WM-SEMERU / ds4se

Data Science for Software Engineering (ds4se) is an academic initiative to perform exploratory and causal inference analysis on software engineering artifacts and metadata. Data Management, Analysis, and Benchmarking for DL and Traceability.
https://wm-csci-435-f19.github.io/ds4se/
Apache License 2.0
7 stars 3 forks source link

Causality library exploration #102

Open scheurich-sarah opened 3 years ago

scheurich-sarah commented 3 years ago

There are a few well-known software packages for studying causal inference in the statistics community, such as SAS and SPSS, unfortunately these platforms can be somewhat esoteric, inconvenient (more LOC to accomplish the same tasks), and costly. Causal inference has been used extensively in fields like medicine and economics to answer "what if" questions and other fields are increasingly looking to causal inference to explain the 'why' behind correlations observed in machine learning.

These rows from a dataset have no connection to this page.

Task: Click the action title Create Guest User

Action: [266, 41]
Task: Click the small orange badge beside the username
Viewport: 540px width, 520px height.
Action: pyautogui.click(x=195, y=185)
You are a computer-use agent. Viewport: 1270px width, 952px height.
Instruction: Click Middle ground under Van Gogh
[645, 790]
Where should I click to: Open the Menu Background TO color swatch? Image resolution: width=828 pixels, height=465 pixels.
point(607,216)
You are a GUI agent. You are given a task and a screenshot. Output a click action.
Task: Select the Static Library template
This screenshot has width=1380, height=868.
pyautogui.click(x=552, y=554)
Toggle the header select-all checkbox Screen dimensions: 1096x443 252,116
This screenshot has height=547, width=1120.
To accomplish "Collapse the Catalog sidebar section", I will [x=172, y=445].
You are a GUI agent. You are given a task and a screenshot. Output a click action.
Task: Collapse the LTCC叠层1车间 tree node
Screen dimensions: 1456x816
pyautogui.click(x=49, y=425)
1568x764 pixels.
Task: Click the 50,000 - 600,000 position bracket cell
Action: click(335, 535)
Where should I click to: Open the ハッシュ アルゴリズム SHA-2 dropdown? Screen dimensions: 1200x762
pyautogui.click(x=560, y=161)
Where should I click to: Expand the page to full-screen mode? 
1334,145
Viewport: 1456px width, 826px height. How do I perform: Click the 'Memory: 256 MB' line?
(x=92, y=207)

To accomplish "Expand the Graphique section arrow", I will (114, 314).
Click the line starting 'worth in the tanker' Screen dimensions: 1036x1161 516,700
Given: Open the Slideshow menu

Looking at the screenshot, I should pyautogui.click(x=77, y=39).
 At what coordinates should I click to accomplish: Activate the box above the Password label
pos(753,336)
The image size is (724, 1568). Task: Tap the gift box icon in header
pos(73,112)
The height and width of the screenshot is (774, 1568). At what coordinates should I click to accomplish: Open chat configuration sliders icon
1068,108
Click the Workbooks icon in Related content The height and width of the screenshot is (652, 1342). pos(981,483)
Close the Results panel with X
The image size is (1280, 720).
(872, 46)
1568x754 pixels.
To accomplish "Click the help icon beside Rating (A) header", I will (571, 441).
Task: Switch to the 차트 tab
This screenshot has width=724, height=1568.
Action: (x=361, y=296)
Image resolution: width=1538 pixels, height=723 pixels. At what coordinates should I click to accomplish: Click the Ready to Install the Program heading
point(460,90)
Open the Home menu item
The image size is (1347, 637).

At the intersection of increased interest and convenience, stand libraries such as causality (pypi) and doWhy (Microsoft Research) which offer xxx causal xxx and simplistic integration into existing python-based research environments. In fact, doWhy documentation identifies an end goal to make causal inference as commonplace as typical exploratory data analysis via 'dowhy.api'.

Employ the doWhy library and develop a causal process that leverages counterfactual reasoning to explore the impact of method level or class level granularity and different pre-processing strategies on software traceability.